## Given data
***
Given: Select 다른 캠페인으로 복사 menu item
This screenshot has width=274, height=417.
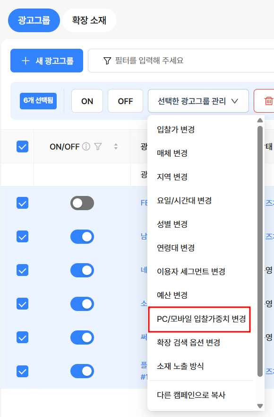Looking at the screenshot, I should point(191,395).
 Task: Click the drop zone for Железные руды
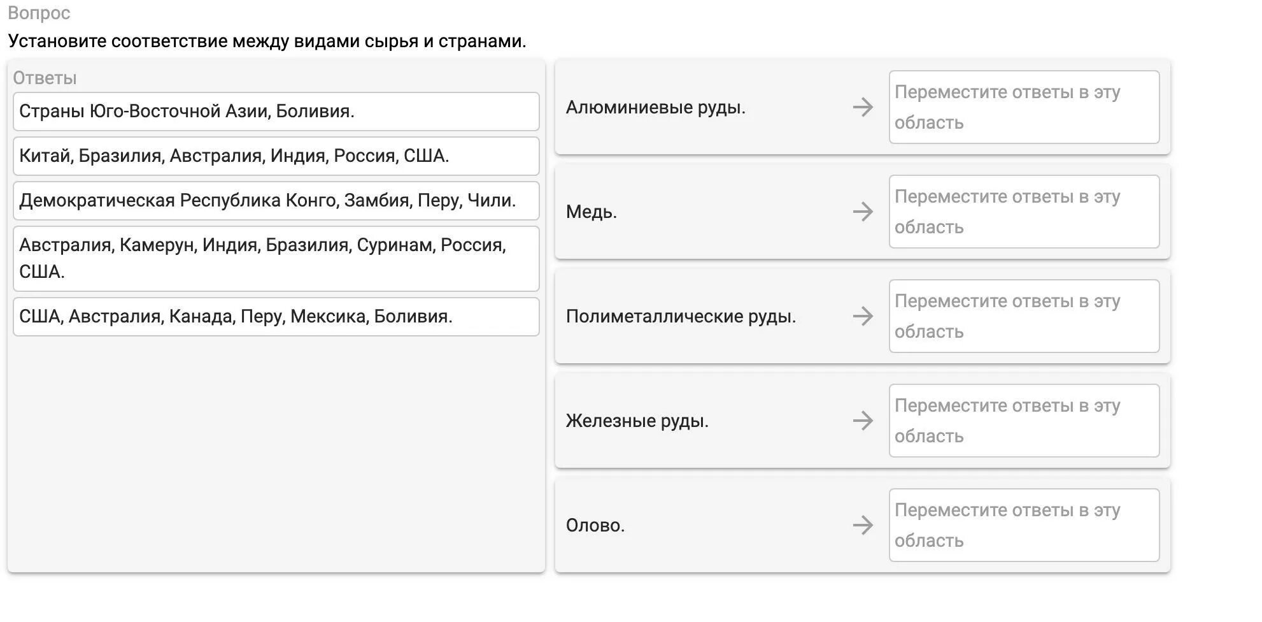pos(1024,421)
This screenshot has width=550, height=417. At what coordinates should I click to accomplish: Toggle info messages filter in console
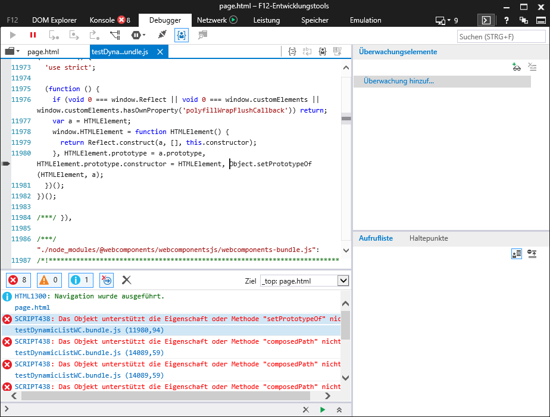coord(80,279)
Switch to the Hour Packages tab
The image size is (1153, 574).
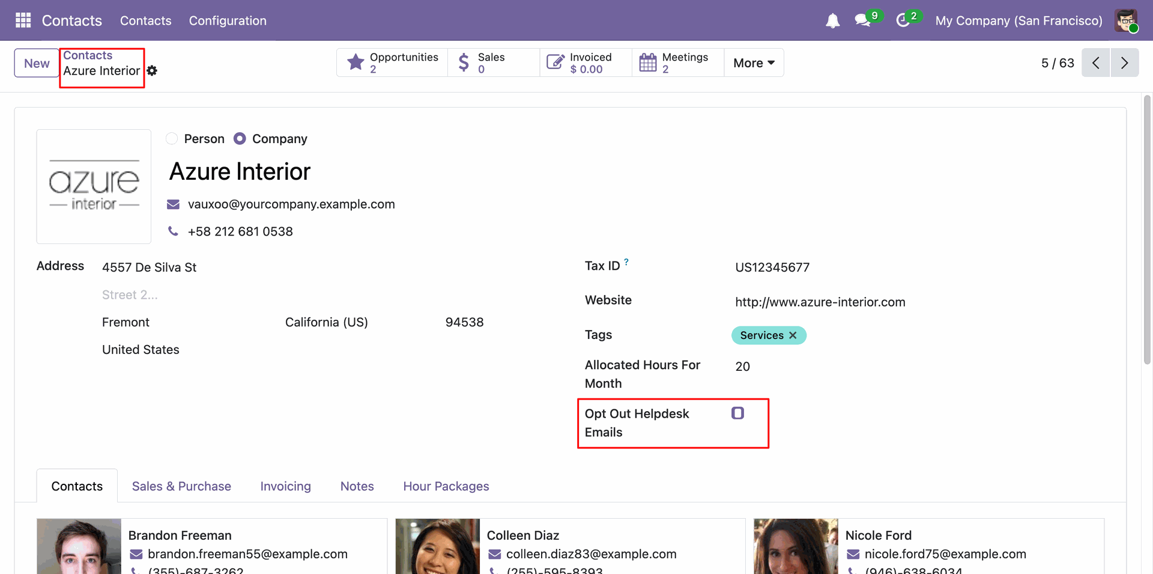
***
## Required task
Convert the lines from the one containing "Task: Click the drop zone for Железные руды" through the last line above into a numbered list, omitting any blank lines and leaving out the pictures.

## Answer in full
1.  Task: Click the drop zone for Железные руды
2. pos(1024,421)
3. This screenshot has width=550, height=417. At what coordinates should I click to accomplish: Toggle info messages filter in console
4. coord(80,279)
5. Switch to the Hour Packages tab
6. The image size is (1153, 574).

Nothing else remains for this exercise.